:: Request ::
Return every line from the items below that includes the word "will", copied unchanged.

:: Entries supplied ::
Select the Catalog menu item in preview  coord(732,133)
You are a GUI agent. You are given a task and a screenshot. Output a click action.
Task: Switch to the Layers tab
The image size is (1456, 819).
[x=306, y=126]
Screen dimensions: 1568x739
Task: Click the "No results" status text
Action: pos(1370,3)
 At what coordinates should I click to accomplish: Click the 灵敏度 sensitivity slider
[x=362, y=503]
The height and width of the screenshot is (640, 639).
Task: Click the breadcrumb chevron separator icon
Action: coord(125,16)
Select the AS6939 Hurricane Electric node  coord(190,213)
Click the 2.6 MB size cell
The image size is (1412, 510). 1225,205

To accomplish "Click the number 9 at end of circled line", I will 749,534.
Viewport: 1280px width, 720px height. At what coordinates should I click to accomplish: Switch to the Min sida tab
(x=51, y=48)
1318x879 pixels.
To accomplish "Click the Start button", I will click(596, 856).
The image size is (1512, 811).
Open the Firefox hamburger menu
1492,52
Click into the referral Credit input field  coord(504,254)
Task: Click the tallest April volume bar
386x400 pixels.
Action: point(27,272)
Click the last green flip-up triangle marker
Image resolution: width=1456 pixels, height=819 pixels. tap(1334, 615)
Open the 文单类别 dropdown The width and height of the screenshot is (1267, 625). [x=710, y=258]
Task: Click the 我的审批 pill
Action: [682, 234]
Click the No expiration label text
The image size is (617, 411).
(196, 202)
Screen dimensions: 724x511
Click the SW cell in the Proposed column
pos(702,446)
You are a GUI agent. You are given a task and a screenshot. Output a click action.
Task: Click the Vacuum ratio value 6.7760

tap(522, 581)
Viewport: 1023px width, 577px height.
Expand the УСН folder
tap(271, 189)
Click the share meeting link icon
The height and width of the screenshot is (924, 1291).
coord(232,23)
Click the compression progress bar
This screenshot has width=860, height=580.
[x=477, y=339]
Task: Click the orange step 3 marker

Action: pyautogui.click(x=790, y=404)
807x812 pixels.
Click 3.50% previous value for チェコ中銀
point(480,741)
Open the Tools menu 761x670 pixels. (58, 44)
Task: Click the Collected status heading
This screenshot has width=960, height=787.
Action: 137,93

:: Response to the exercise ::
To accomplish "Click the number 9 at end of circled line", I will 749,534.
To accomplish "Click the Start button", I will click(596, 856).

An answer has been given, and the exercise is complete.